Aber wie Apple in der Einleitung der Antwort ja sagt: das sind technische Zusammenhänge, die eben komplizierter sind als einfach nur „speichert Apple ein Bewegungsprofil Ja/Nein“. Und unsere Presse hat mit Fragen, auf die eine Antwort mehr als zwei Sätze enthält, massive Probleme. „Apple speichert Daten aus denen sich die Anwesenheit in Großräumen ableiten lässt“ klingt auch nicht so toll und griffig als Überschrift.
Leider kann aber gerade diese sehr unpräzise Berichterstattung dazu führen, dass die Probleme erst entstehen – wenn ich weiß, dass die Daten nur Regionen abdecken in denen ich mal war, aber nicht präzise Punkte meines Aufenthalts, ist die Erklärung, warum meine Daten aus Frankfurt auch das Rotlichtviertel umfassen (ist halt Nähe Bahnhof) deutlich leichter als wenn ich davon ausgehen muss, das sind alles Orte wo ich war.
Apple muss (und wird ja auch nach eigener Erklärung) da nachbessern – denn ein Jahr an Daten zu cachen ist Quatsch. Auch die Daten zu sichern ist Unsinn, die können einfach neu runtergeladen werden wenn sie fehlen. Genauso braucht man die Daten nicht speichern, wenn alle Lokationsdienste global abgeschaltet sind. Vielleicht wäre es auch generell interessant da einen Schalter „Pseudo-GPS Ja/Nein“ oder so anzulegen, mit dem diese Art der Positionsermittlung abgeschaltet werden kann – dann muss der Benutzer eben warten, bis die GPS Satelliten eingebucht sind. Genauso wie man meiner Meinung nach die anonymisierte Datensammlung zu WLAN und Funktürmen abschaltbar machen sollte.

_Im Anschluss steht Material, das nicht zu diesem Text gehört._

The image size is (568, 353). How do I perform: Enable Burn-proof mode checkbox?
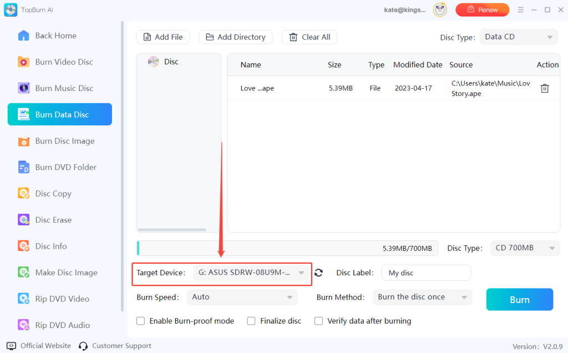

Meines Erachtens sollte kein Cache ohne eine Kontrollfunktion für diesen Cache (so wie man den Browsercache ja auch leeren kann) existieren. Denn eines muss klar sein: durch die generelle Notwendigkeit der Verknüpfung von Zugriffszeitpunkt und geladenen Daten (denn nur so kann ein Cache mit zeitlich begrenzter Zwischenspeicherung funktionieren) liefert jede Art von Cache eine Art von Benutzerprofil. Und das sollte vom Benutzer zumindest rudimentär (im Sinne von Löschen) kontrollierbar sein. Caches grundsätzlich mit einer Leeren-Funktion und einem UI dafür anzulegen sollte genauso eine best-practice werden wie die verschlüsselte Speicherung von Passwörtern auf Servern (hallo Sony!).